Return exactly the lines from the "The width and" line through the last line of the entries below. Include no pictures.

START Data extract

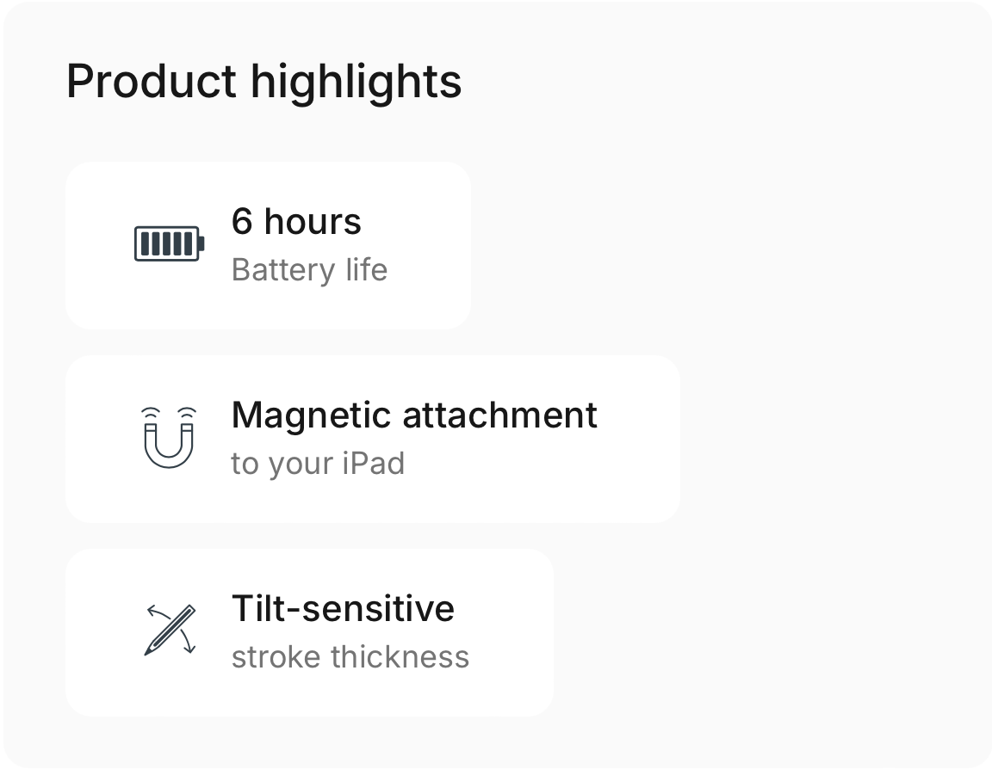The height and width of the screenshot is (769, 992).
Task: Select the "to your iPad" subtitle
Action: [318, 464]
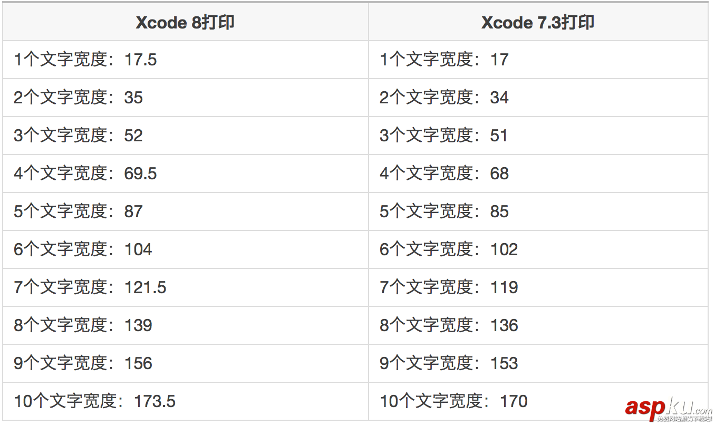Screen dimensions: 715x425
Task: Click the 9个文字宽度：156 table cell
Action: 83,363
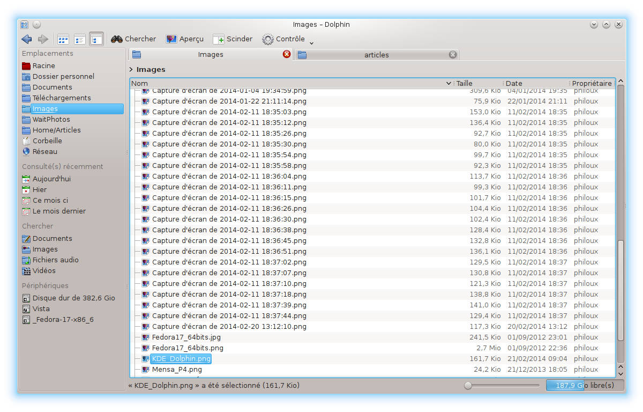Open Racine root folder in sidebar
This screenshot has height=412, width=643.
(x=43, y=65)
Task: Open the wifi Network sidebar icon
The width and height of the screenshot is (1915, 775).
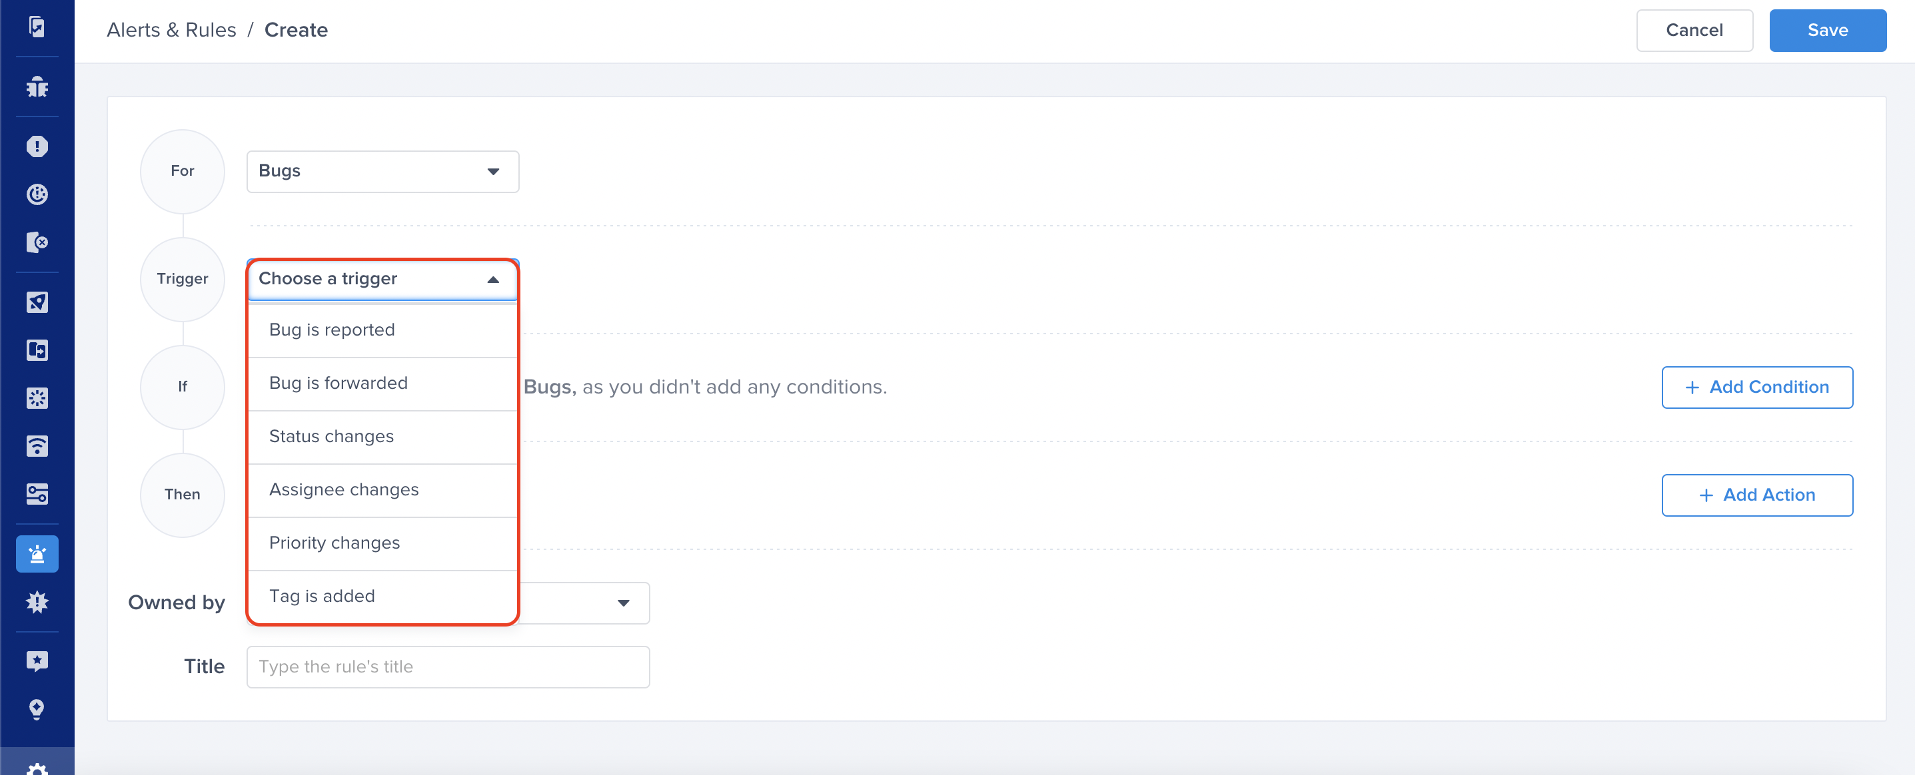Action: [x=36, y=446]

END Data extract

**Result below:**
The width and height of the screenshot is (1915, 775).
Action: [x=36, y=446]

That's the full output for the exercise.